Author UpwardSpiral Posted July 12, 2013 Author Posted July 12, 2013 * "were better" not "we better" -
Steadfast Posted July 12, 2013 Posted July 12, 2013 No, it's not the life I imagined for myself. I expected the wrath and contempt of some posts here, and they're understandable. You expected it? That's handy. Look, BS or not, most are not going to get behind cheating on your partner, no matter how it's justified. Other cheaters will side with you, but what do you expect? They are looking for more justification too. I imagine you feel more contempt for yourself than others do, and you come close to acknowledging why...but at the last second you revert back into protection mode and begin to justify again.
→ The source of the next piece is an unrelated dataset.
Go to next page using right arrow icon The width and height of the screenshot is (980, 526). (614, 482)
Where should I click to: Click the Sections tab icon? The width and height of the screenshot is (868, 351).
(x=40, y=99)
As I said in an earlier post, it was a misguided attempt to validate that SOMEONE found me interesting, desirable, etc. Validation is a huge part of your problem, yes. No matter what happens to your marriage, you'll need to learn what it takes to love yourself and not depend of others to provide the joy and happiness you seek. Sex is great, good sex is even greater, but even the best sex in the world isn't going to sustain the effort needed to meet career and personal goals. No husband can do that, certainly not an affair partner. You have set yourself back. IMO, no good will come until you tell your husband. And while it might get worse before it gets better, it's better than a life of lies and deception.